Freedom Trail, I thought, ruing the many hours I spent in History 112 receiving a whispered tutorial on the nuances of collegiate lacrosse from my seatmate (the things we do for love!) in lieu of paying attention.
CS 50, maybe, remembering the comical number of hours required in my undergrad computing class to generate even the simplest “I Am Katie Peek” in Comic Sans 50 (thanks, Randian phase!)
That Bart and Kate fell instantly upon Recruiting Week as an ideal first dispatch would prove, alas, prophetic.
As October winds to a close, it’s hard not to see campus as increasingly segregated between the Haves and Have-nots.
Thanks to Instagram, the Haves have become highly trackable even as they return to native environs and indigenous habits: emerging from European pleasure dens to wring maximum delight from every sweaty signing-bonus dollar, deploying McKinsey offer letters poolside to provide some meager defense against the harsh equatorial sun. (Bart and Kate, too bitter? Too bad!)
The Have-nots, on the other hand, seem to be channeling the cast of Newsies, pre-empowering strike. Down-at-heel, down on our luck, facing both an uncertain future and the eternal Catch-22 of the “informational interview”: to demonstrate interest and deliver us from silence I’ll ask you, Employed Person, endless questions about your industry, the answers to which I unilaterally already know, thereby erasing forever any interest you might have had in hiring someone as comically ignorant as me. Recruiting Week, let’s do this thing!
In perfect candor (as I typed most of this from 79th and Park in pre-Sandy NYC) Recruiting Week was hardly as Dickensian as all that.
People are, somewhat to my surprise, enduringly impressed by my Harvard MBA (Section I, too self-deprecating?) and buddies from college have been generally pretty forthcoming with both contacts and coffee chats.
And as grim as it was to be told by a formerly high-flying publishing guru that my “skirt was a little short for an interview” (in my defense, I thought I was on a social coffee chat! But oh, gentle reader, deeply grim,) I guess I can’t say I haven’t learned anything?
In retrospect, the interviews themselves aren’t the problem, but more the existential panic of riding shotgun.

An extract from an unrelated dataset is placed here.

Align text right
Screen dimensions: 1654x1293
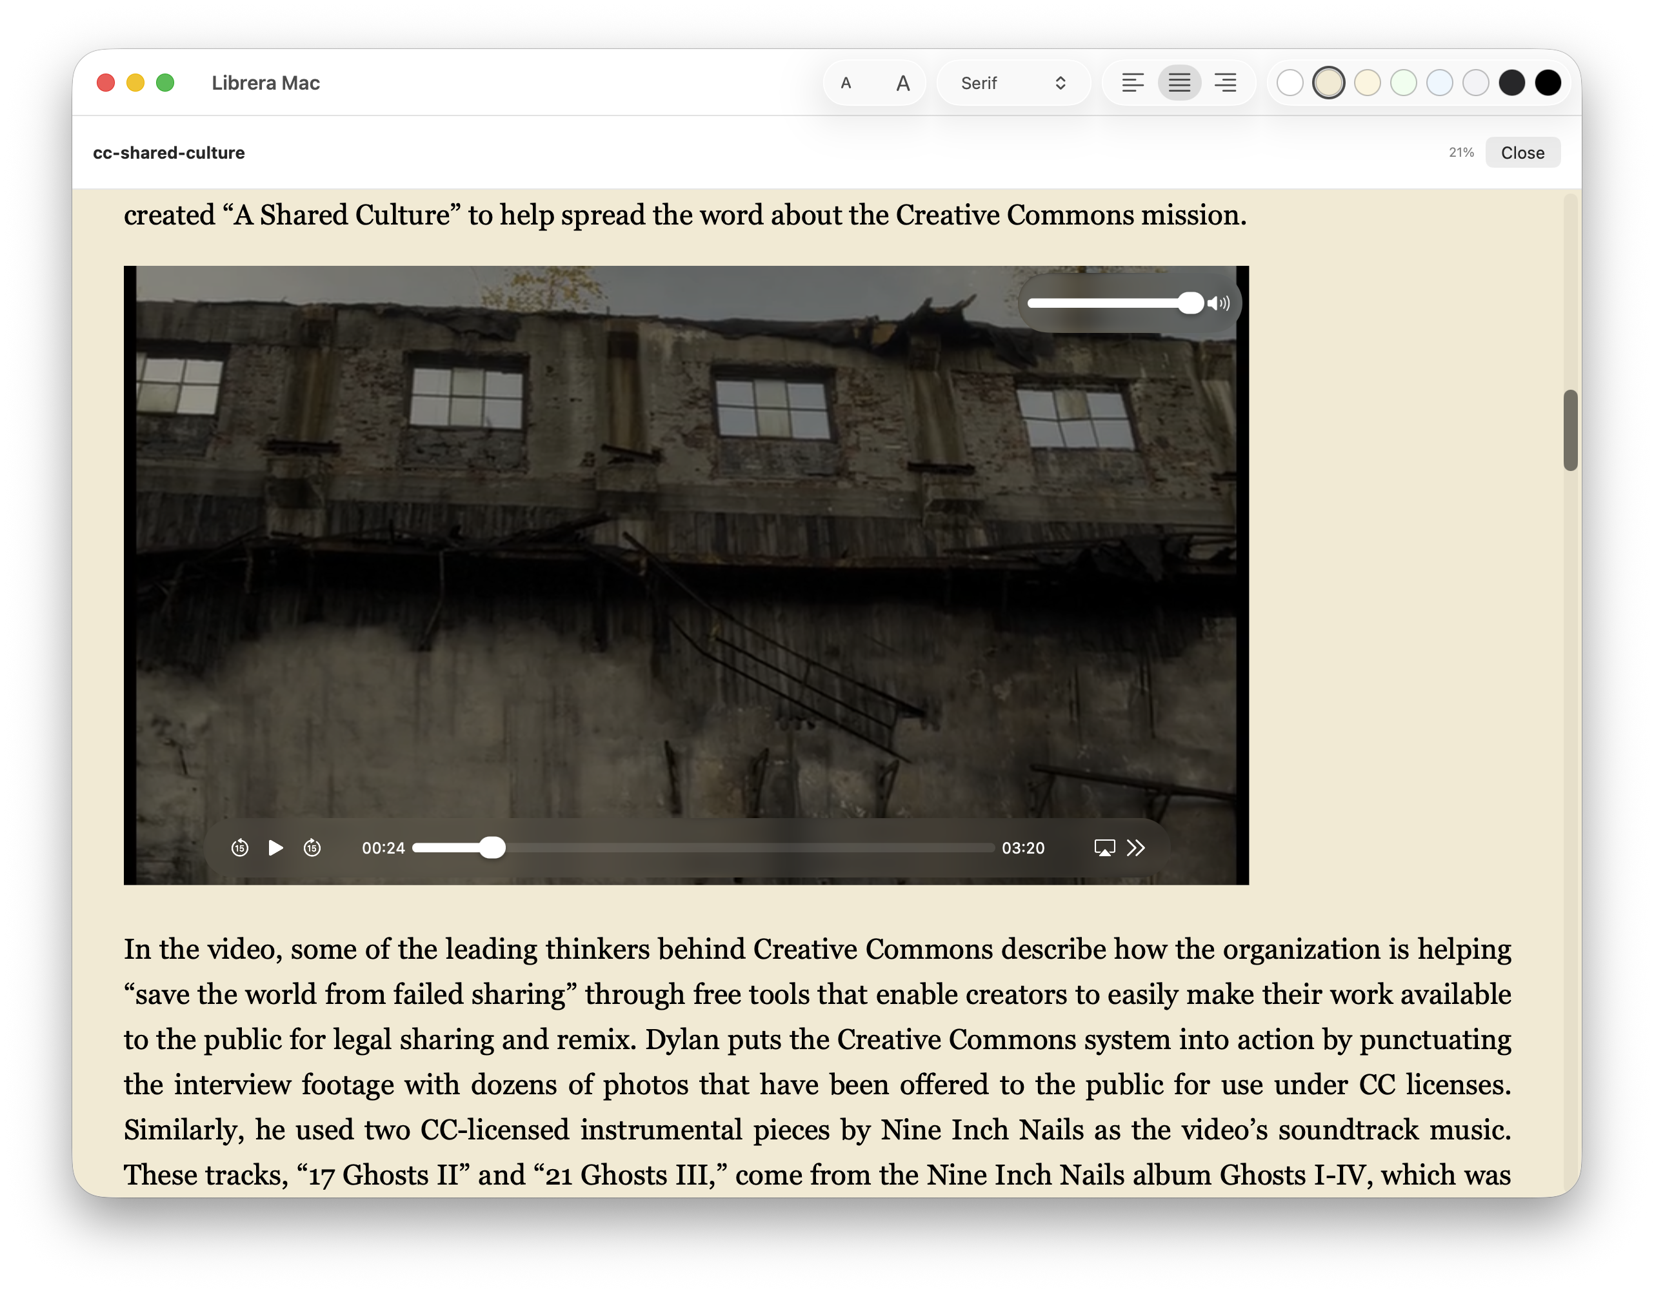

Like many of us here, I’m the product of a fairly active achievement drive; show me a brass ring, I blindly (and, sometimes, unhappily) reach. And thanks to an equally achievement-oriented culture, it’s always been pretty obvious what the next Impressive Thing to do would be, Ivy League to Fellowship to Harvard.
As a result, though, I’ve never had to take too much responsibility for my own happiness. Even at my bleakest professional or personal moments, I could wrap around me the fact that, however loathsome the day-to-day, I was building something all the time, character or resume or skill set or network. I could always trundle on because the next achievement was usually in my sights, and any present horror was just the requisite (and temporary) prelude.

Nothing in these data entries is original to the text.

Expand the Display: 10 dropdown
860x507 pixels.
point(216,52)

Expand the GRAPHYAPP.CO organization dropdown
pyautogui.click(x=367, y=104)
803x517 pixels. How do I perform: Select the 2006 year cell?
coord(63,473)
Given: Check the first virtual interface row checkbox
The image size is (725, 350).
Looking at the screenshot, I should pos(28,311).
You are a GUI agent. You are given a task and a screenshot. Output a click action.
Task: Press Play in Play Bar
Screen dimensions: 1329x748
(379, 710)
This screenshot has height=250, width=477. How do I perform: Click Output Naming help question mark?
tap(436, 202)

With the HBS box now nearly ticked (presumably, I should add! Dee, you know my email if anything to discuss?) however, the only next achievement is Happy Life, a goal so vast and vague and ever-shifting it begins to resemble a mushroom cloud, with equal power to stun.
It’s the most important thing, and the most impossible to get one’s arms around, and I think about it at night and in the morning and all day sometimes.

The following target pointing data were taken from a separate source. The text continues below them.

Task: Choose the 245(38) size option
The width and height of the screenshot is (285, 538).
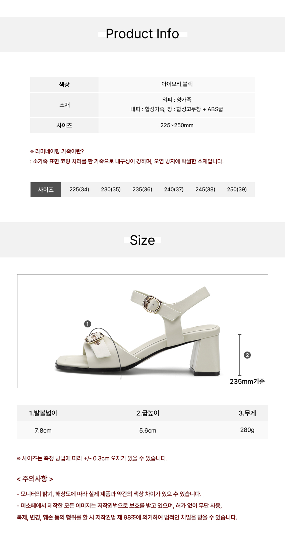Action: [205, 189]
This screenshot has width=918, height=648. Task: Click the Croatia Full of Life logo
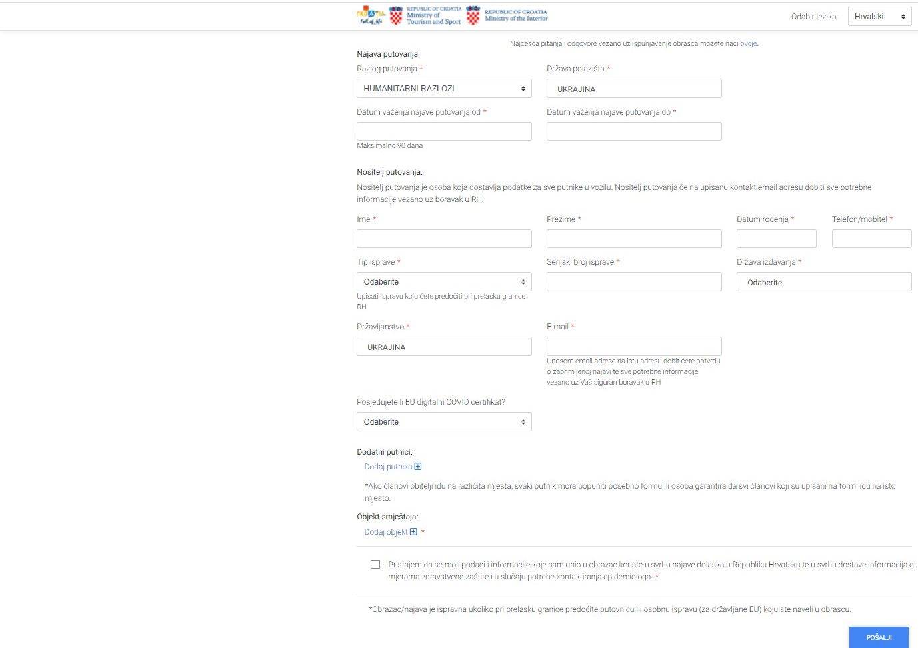tap(371, 16)
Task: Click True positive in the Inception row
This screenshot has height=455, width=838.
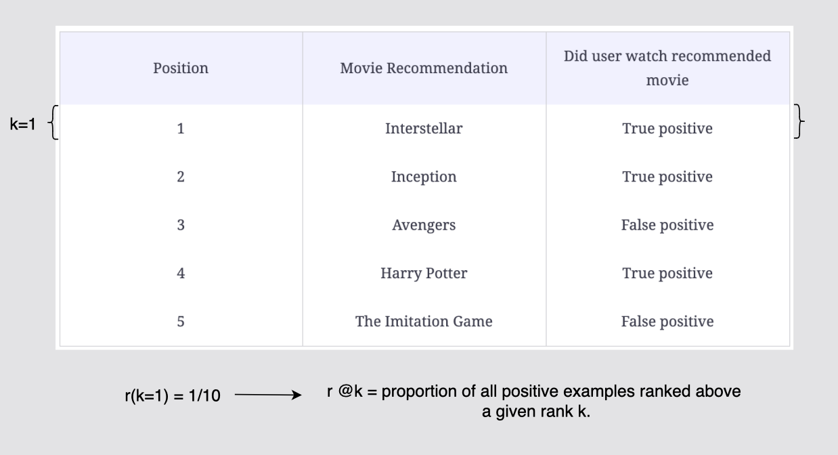Action: [667, 177]
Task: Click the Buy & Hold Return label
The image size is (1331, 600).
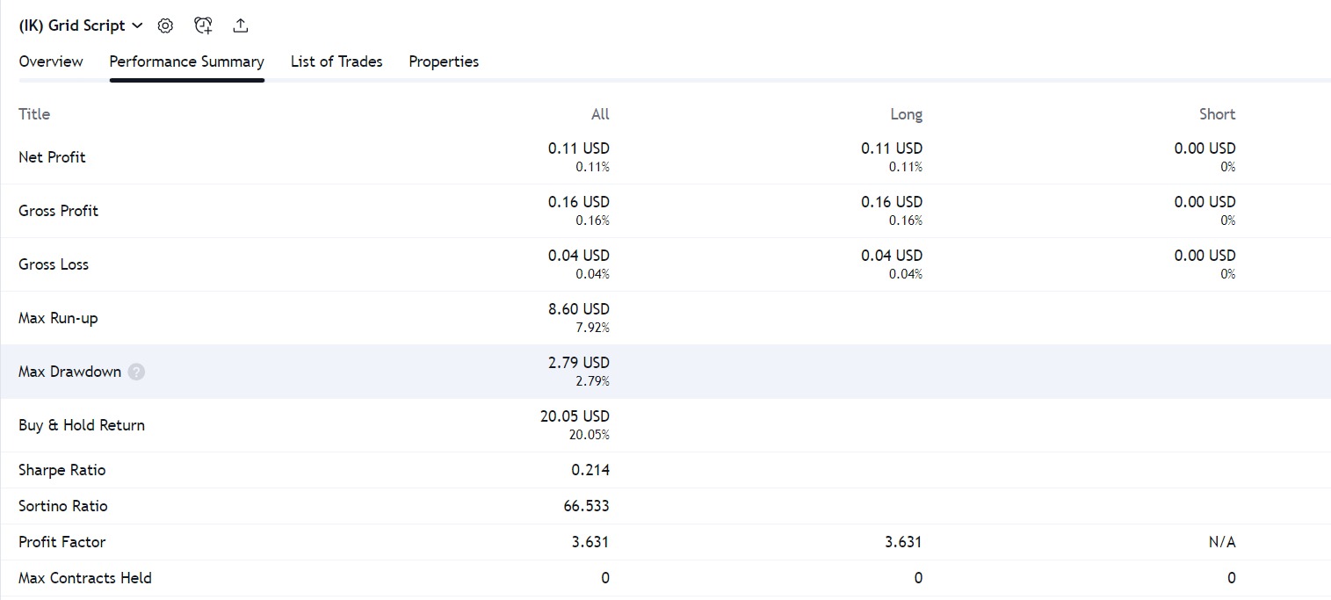Action: coord(82,425)
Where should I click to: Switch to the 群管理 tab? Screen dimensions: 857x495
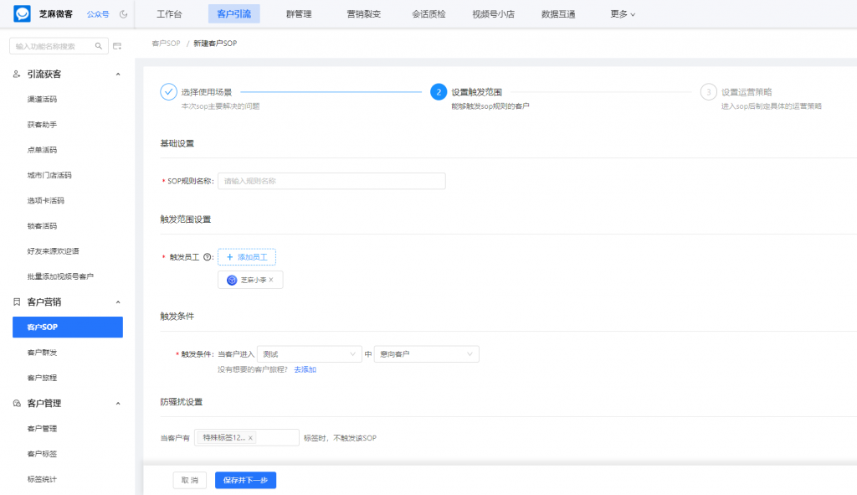point(300,13)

We’ve all faced the prospect of failure before: a nod, or not, from Dee or Derrick, yes or no from Goldman or McKinsey. But with the world spread before us, with choices as wide and endless as the HBS goal was narrow and specific, the prospect of failure before us today is failure of a different magnitude: of imagination, character, courage. Of boldness, and of nerve.
I came to school thinking these two years would afford me a chance to reflect on what I was really meant to do with my life, and I’ve had that here. I know now there’s a single path that, left unexplored, will stick always in my rearview mirror, no matter how far down other roads I go.
But that knowledge hasn’t come easily, or alone. Epiphanies, it turns out, travel in packs, and so with this new sense of purpose has come a host of other revelations; the cut in prestige it could mean, at least at first. The significant change in lifestyle. How I fear to slip from the ranks of Serious People. But I might get what you can’t put on a resume: happy life.
What it comes down to is this: five years from now, I’ll have no one to blame but myself for regrets. And if nothing else, HBS has taught me that thinking for oneself is a lot like exercise: easiest when done often. After so many years of meeting the world’s metrics as much as my own, it’s taken some warming-up for the muscle memory to kick in. But it’s coming back.